Today, analytics is primarily an internal “service” function performed by analysts, centralized or embedded within business domains. These analysts toil on top of data assets, writing and re-writing queries, often overlapping and repetitive in logic to answer a never-ending list of questions from insights-hungry business domains.
Efforts to establish true "self-serve" capabilities have proven challenging or elusive either due to
(i) the low level at which input data is modeled requiring a fair amount of expert transformations to make it useful, or on the other end,
(ii) the creation of pre-aggregated, pre-computed reports that are too high level to appropriately or conveniently drill down or across the business domains of interest.
Even if a powerful “ask and answer” layer existed to traverse these data models more easily, nuanced controlled calculations are an essential part of proper analysis workflows. This involves dis-aggregating metrics into component drivers, decomposing metrics into related sub-metrics, computing cross-tabs, recognizing confounders variables, and more.
Today, this workflow must be crafted query by query by analysts juggling between an endless request queue of urgent and high priority analyses. There never seems to be enough analysts or analysis, or insights, regardless of the size of the data organization.

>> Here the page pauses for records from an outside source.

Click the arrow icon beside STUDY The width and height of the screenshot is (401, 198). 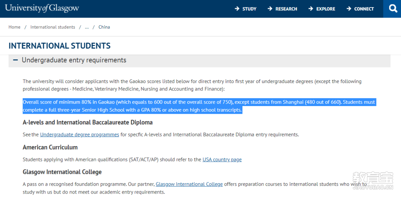tap(237, 9)
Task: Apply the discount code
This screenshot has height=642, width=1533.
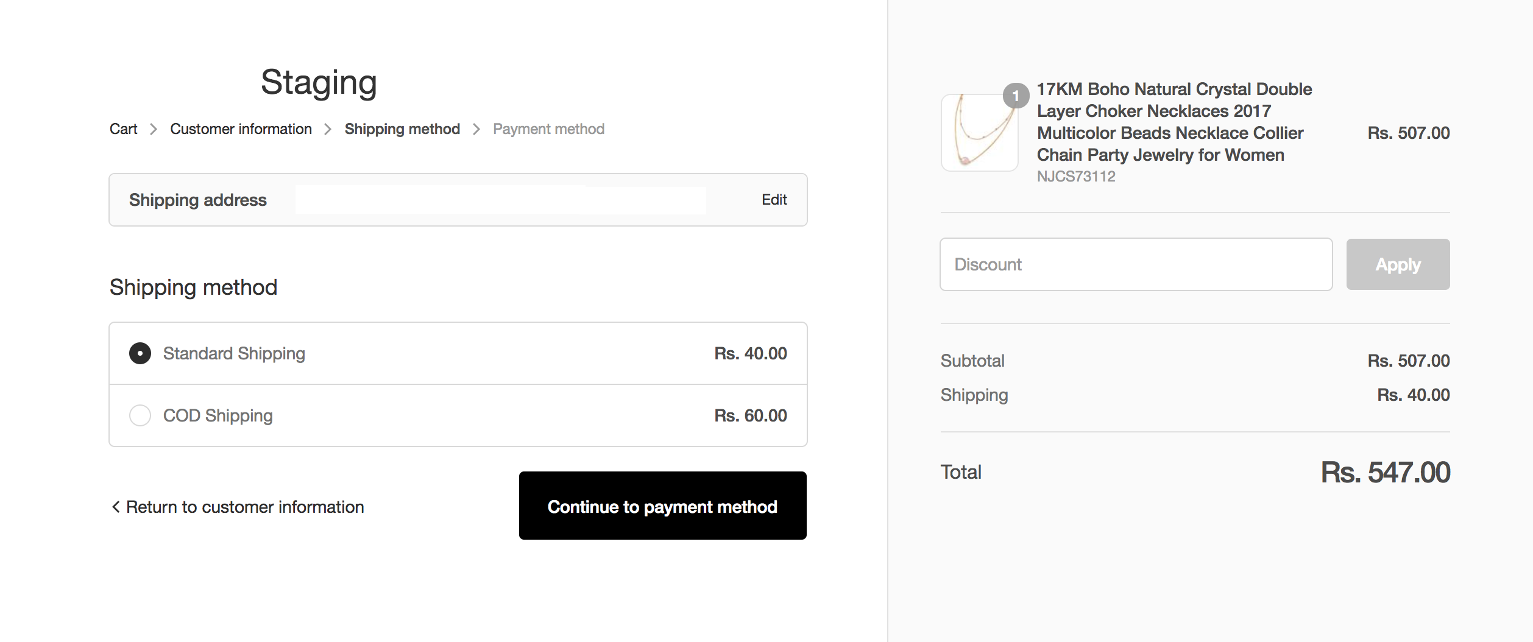Action: click(1398, 264)
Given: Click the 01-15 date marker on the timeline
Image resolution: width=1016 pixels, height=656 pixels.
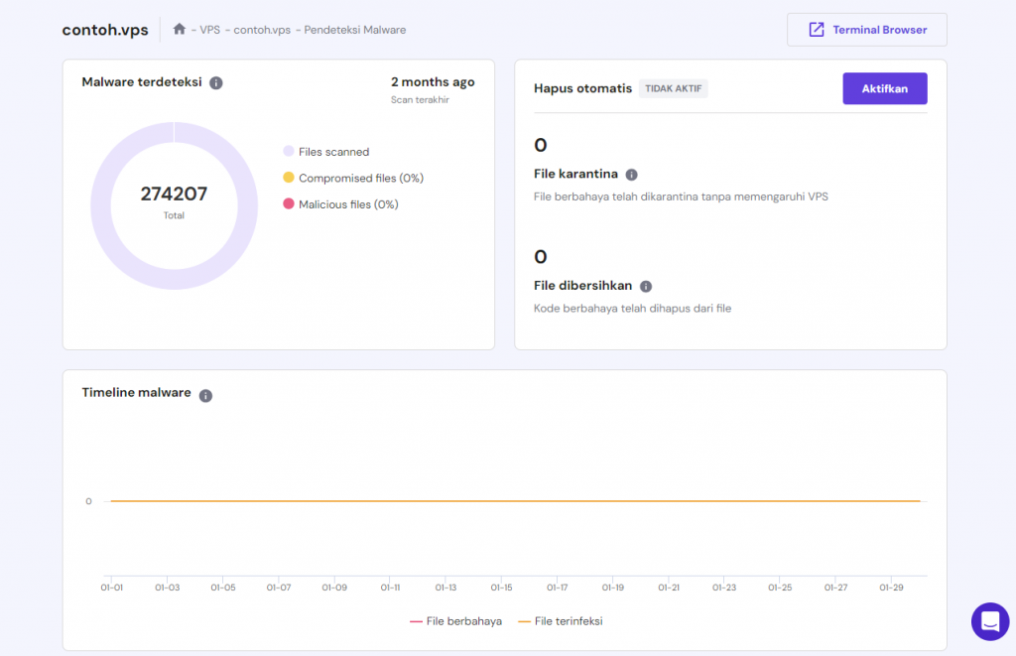Looking at the screenshot, I should (x=501, y=587).
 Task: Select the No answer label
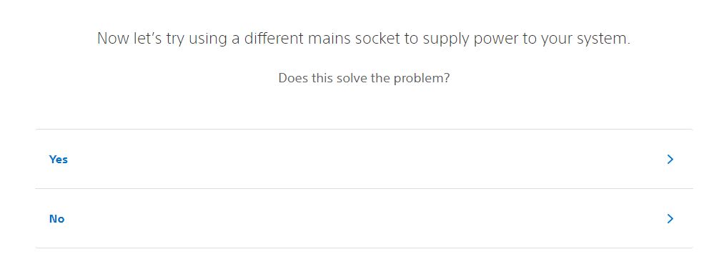[57, 218]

The table above envisions how a product mindset could radically shift the dynamics of the analytics function:
- shifting away from operating on datasets to the building blocks of metrics, entities and segments,
- empowering analysts to construct metric trees that model the business processes of interest,
- leveraging the rich business metadata to automate analysis workflows such as root cause analysis, experimentation or feature impact assessment, scenario planning, and more.
- creating templates for both the suite of algorithms and the metrics they operate on, across various business models and domains.
- eventually freeing up analysts to work on the most complicated class of analysis problems like inferring causality
Such a shift could unlock significant time savings and productivity gains, not only within organizations but also industry-wide, akin to the revolutions seen in software development or more recently, in data pipeline construction.
Moreover, it would maximize the meaningful utilization of the data assets painstakingly generated by the data engineering function through these data pipelines.
We can already see glimpses of this transformation. Data platform teams are establishing internal metrics repositories, automating the calculation and compilation of executive-level KPIs for business reviews, and streamlining output metrics from experiments. The introduction of DBT's Metrics Layer is another step in the right direction.
These are the sparks that indicate the future. I'm excited to witness all of this evolve into a full-fledged revolution.